# What the exercise asks
In the records below, repeat exactly the lines between the line holding "Viewport: 1456px width, 830px height." and the line holding "The image size is (800, 454).", inclusive, and drop the pictures.

# The input
━━━━━━
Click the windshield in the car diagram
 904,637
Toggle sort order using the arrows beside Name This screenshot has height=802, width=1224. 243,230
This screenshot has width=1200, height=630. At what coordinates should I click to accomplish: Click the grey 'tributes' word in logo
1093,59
━━━━━━
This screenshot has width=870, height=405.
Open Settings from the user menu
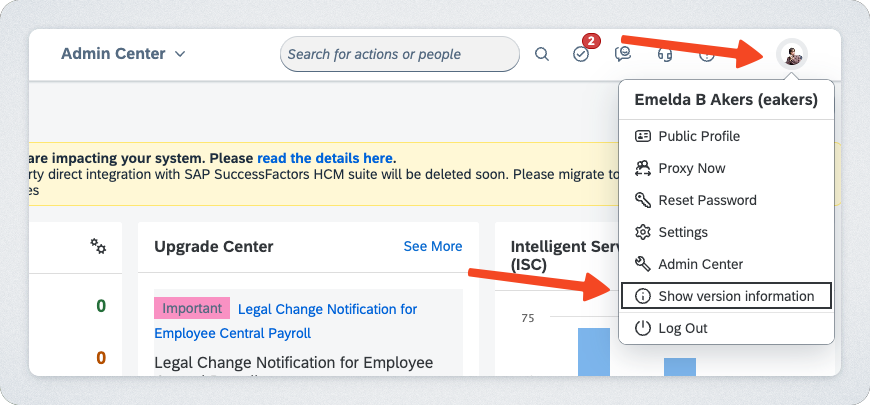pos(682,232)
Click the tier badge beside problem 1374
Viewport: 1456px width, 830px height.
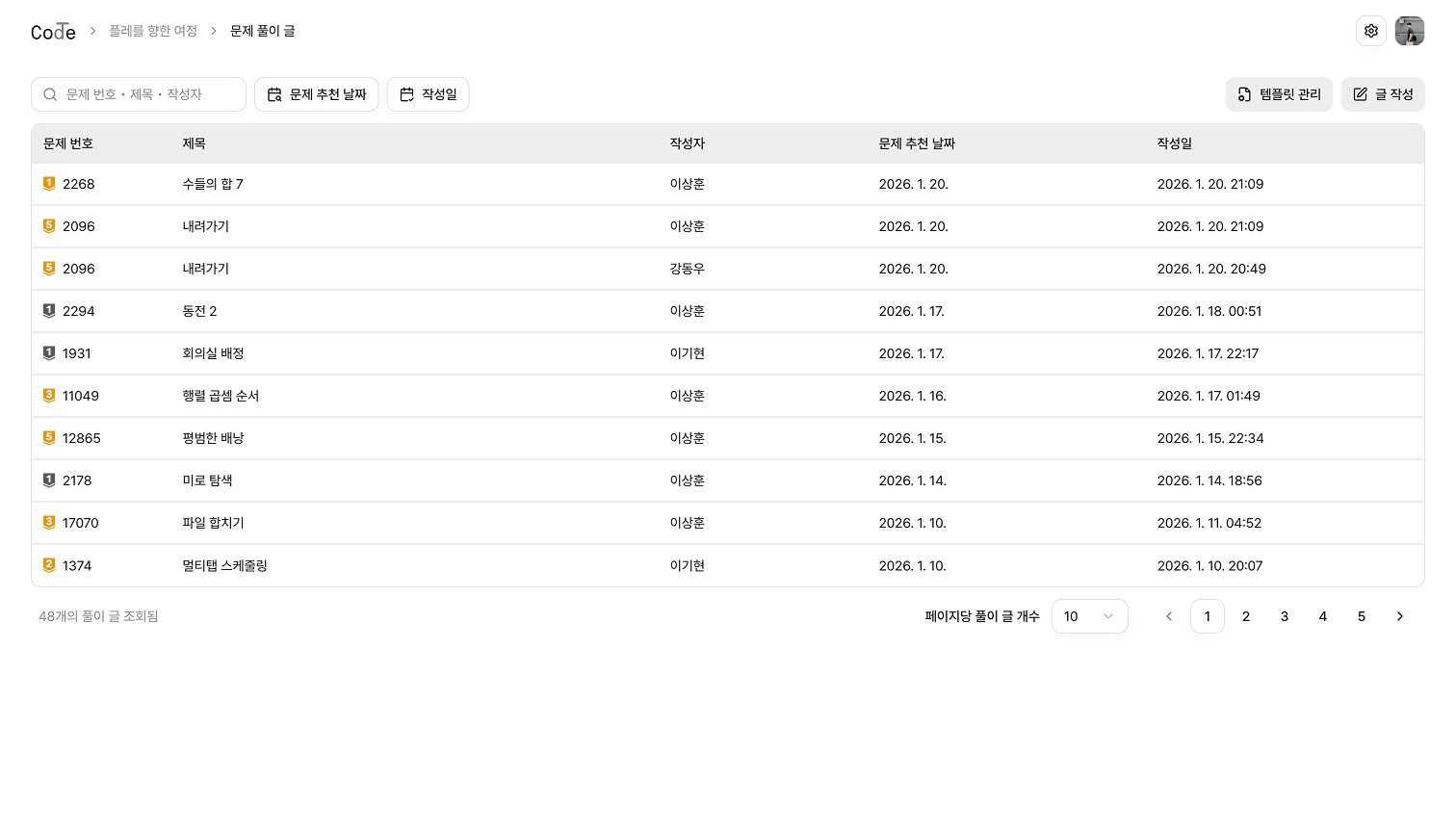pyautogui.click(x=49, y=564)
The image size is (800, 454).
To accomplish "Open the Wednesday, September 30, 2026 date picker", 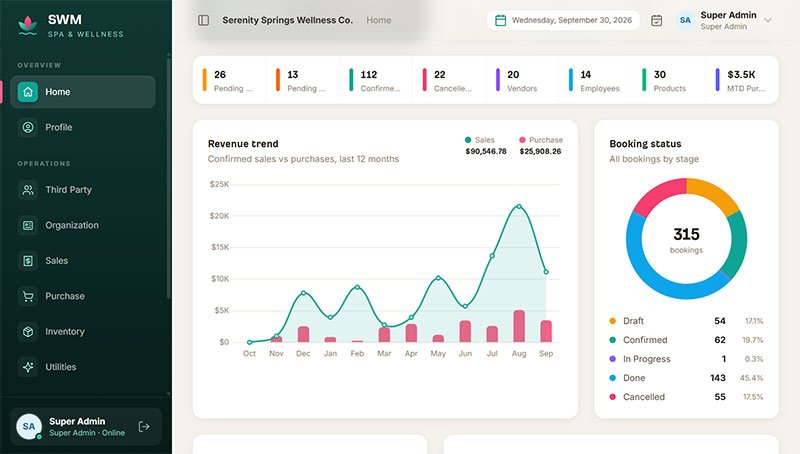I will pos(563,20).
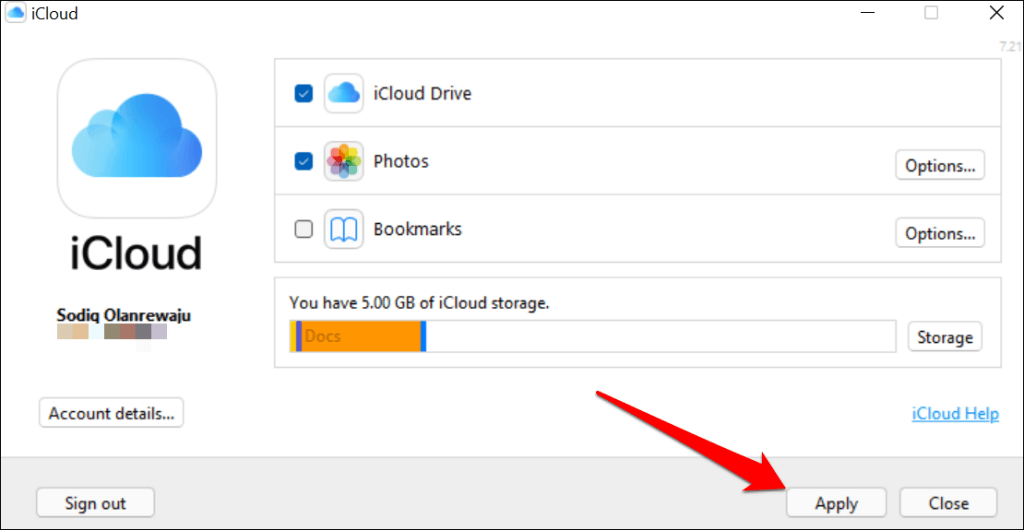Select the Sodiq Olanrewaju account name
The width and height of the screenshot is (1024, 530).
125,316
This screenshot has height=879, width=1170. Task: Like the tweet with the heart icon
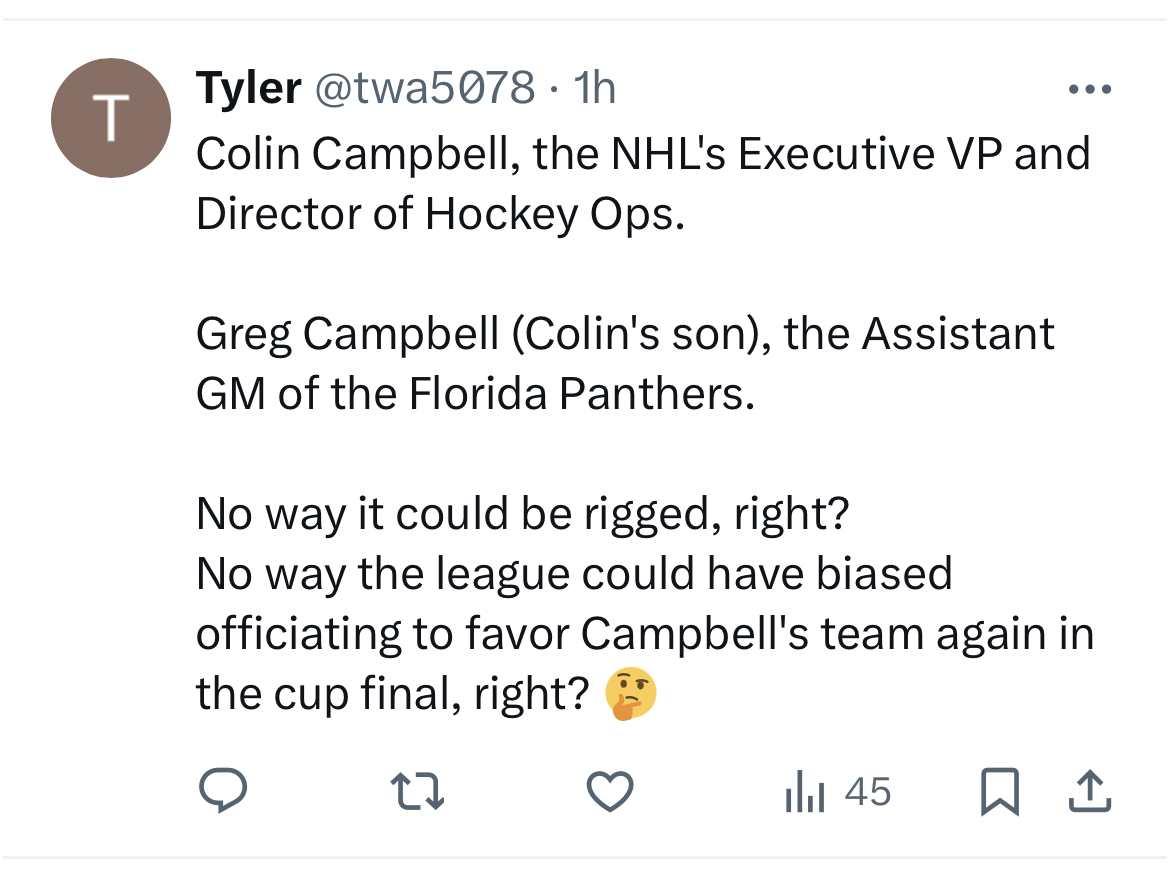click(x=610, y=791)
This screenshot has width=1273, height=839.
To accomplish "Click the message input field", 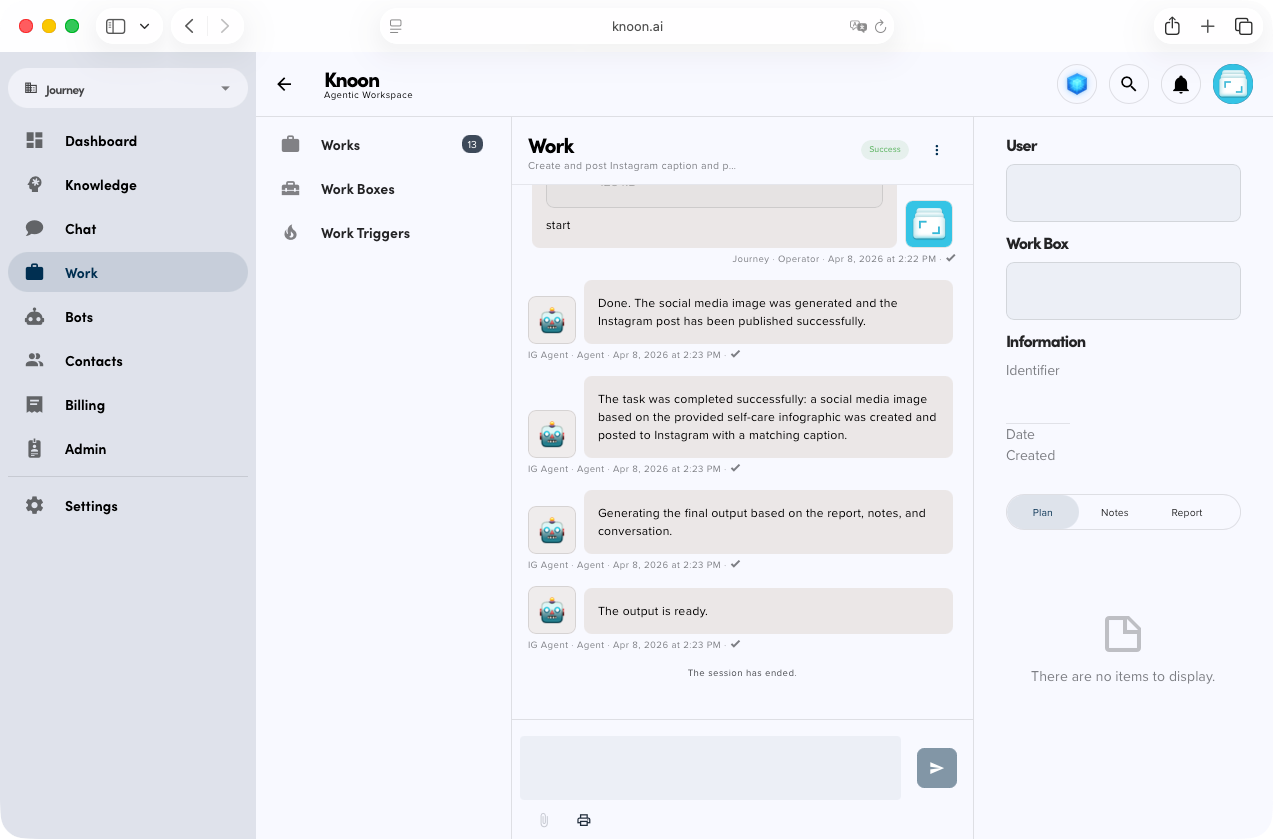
━━━━━━
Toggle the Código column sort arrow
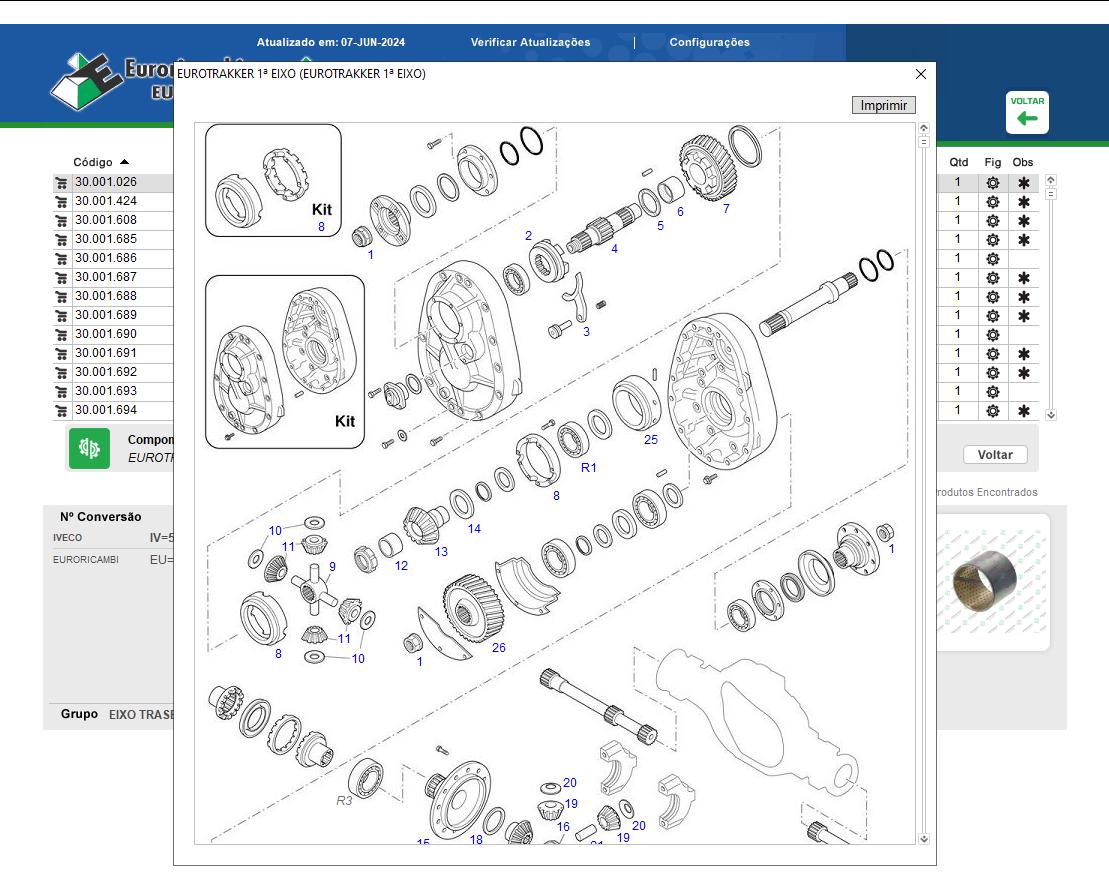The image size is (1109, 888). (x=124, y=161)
━━━━━━
# Completed exercise
Viewport: 1456px width, 830px height.
pyautogui.click(x=49, y=564)
The image size is (800, 454).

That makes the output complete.